--- start Extract provided ---

Second clip attachment 1008 in this embodiment includes a second set of locking mechanisms 1010, a second set of tabs 1012, and a threaded section 1014. Similar to FIGS. 9A and 9B, second set of locking mechanisms 1010 are configured to secure second clip attachment 1008 within a hollow section of the foam member. When the user applies pressure to second set of tabs 1012, second set of locking mechanisms 1010 is configured to release second clip attachment 1008 from the hollow section of the foam member. Threaded section 1014 is configured to securely connect first clip attachment 1002 and second clip attachment 1008 to collar 1016 to form stud 1000.

FIG. 11 illustrates a connector assembly 1100, according to an embodiment of the present invention. Connector assembly (or connector unit) 1100 includes two studs—a first stud 1102A and a second stud 1102B, and a collar 1104. This allows two foam members to connect to each other via connector assembly 1100 to extend the length of the foam members. In certain embodiments, multiple connector assemblies may be used to extend the foam members. Because the foam members may be configured to float in water, this connector assembly may be particularly useful in a pool, where a plurality of foam members may be connected together and used as lane markers.

FIGS. 12A and 12B illustrate a top view and a front view of a two-piece connector assembly 1200, according to an embodiment of the present invention. In this embodiment, two-piece connector assembly 1200 includes a first stud 1202 and a second stud 1208, each stud 1202, 1208 is configured to be inserted into a foam member. First stud 1202 may include a first set of tabs 1204 and a first set of locking mechanisms 1206, and second stud 1208 may include a second set of tabs 1210 and a second set of locking mechanisms 1212.

FIG. 13 illustrates a connector assembly system 1300, according to an embodiment of the present invention. In this embodiment, two foam members 1302, 1308 are connected to each other via a two-piece connector assembly. The connector assembly includes a first stud 1320 and a second stud 1330. First stud 1320 is connected to first foam member 1302 and second stud 1330 is connected to second foam member 1310.

In order to secure first stud 1320 and second stud 1330 within hollow portions 1304, 1312 of foam members 1302, 1310, respectively, locking mechanisms 1324, 1334 are configured to slide into annular grooves 1308, 1316 when first stud 1320 and second stud 1330 are inserted into foam members 1302, 1310, respectively. To release first stud 1320 and second stud 1330, tabs 1322, 1332 may be pressed, causing locking mechanisms 1324, 1334 to slide out of annular grooves 1308, 1316.

One or more embodiments of the present invention pertain to a foam construction toy. The foam construction toy may include at least one node and a plurality of foam members configured to connect with the at least one node to form a structural element. A stud may be used to connect each of the plurality of foam members to the at least one node.

--- end Extract provided ---

Exercise instructions –
• A. Render this sentence from the patent excerpt on foam connectors in Spanish: "In certain embodiments, multiple connector assemblies may be used to extend the foam members."
• B. Carry the patent excerpt on foam connectors forward, beginning after its final sentence.
The listing bears no relation to the patent excerpt on foam connectors.

--- start Entries shown ---

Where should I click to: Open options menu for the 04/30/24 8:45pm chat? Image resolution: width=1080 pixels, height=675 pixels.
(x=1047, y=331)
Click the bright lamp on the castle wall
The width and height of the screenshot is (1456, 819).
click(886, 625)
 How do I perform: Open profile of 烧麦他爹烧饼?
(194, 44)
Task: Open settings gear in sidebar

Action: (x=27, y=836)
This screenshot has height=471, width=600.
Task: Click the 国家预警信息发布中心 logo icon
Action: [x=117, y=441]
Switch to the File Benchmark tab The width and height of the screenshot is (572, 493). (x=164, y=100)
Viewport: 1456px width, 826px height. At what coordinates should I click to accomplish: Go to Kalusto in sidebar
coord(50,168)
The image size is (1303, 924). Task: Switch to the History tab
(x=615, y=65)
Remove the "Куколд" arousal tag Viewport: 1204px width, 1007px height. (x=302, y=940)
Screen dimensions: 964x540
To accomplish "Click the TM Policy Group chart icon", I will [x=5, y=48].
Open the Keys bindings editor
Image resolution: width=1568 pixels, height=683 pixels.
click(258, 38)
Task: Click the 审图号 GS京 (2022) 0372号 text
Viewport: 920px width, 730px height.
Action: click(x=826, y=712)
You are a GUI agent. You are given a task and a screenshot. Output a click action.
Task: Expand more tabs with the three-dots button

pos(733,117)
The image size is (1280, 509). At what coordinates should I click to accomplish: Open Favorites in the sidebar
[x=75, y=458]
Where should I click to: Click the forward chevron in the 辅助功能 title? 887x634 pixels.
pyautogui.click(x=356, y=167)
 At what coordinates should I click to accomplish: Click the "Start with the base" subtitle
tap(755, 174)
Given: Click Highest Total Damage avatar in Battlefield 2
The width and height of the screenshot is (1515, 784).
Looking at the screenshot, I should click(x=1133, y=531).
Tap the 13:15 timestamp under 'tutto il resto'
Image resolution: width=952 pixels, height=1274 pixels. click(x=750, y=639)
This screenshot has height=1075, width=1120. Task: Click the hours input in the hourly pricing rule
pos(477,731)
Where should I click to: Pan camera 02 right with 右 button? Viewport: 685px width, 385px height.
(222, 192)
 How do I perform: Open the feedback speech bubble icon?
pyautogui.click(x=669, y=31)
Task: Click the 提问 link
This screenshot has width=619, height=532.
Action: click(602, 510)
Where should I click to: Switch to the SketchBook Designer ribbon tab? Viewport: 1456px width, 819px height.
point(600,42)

--- end Entries shown ---

Expected responses –
• A. En ciertas realizaciones, pueden utilizarse múltiples conjuntos conectores para extender los miembros de espuma.

• B.
It will be readily understood that the components of the invention, as generally described and illustrated in the figures herein, may be arranged and designed in a wide variety of different configurations. Thus, the detailed description of the embodiments is not intended to limit the scope of the invention, but is merely representative of selected embodiments of the invention.

The features, structures, or characteristics of the invention described throughout this specification may be combined in any suitable manner in one or more embodiments. For example, the usage of “certain embodiments,” “some embodiments,” or other similar language, throughout this specification refers to the fact that a particular feature, structure, or characteristic described in connection with an embodiment may be included in at least one embodiment of the invention. Thus, appearances of the phrases “in certain embodiments,” “in some embodiments,” “in other embodiments,” or other similar language, throughout this specification do not necessarily all refer to the same embodiment or group of embodiments, and the described features, structures, or characteristics may be combined in any suitable manner in one or more embodiments.

One having ordinary skill in the art will readily understand that the invention as discussed above may be practiced with steps in a different order, and/or with hardware elements in configurations that are different than those which are disclosed. Therefore, although the invention has been described based upon these preferred embodiments, it would be apparent to those of skill in the art that certain modifications, variations, and alternative constructions would be apparent, while remaining within the spirit and scope of the invention.

Claims

1. An apparatus, comprising:

at least one node comprising a plurality of holes;

at least one structural element configured to connect to the at least one node; and

at least one stud configured to connect the at least one structural element with the at least one node to form the apparatus.

2. The apparatus of claim 1, wherein the at least one structural element comprises a hollow section configured to receive an elongated portion of the at least one stud.

3. The apparatus of claim 2, wherein the hollow section comprises a partial stiffening tube configured to increase structural stiffness of the at least one structural element.

4. The apparatus of claim 2, wherein the hollow section comprises a stiffening tube throughout the hollow section of the at least one structural element, and gripping material affixed to the stiffening tube, the gripping material configured to secure the elongated portion of the at least one stud.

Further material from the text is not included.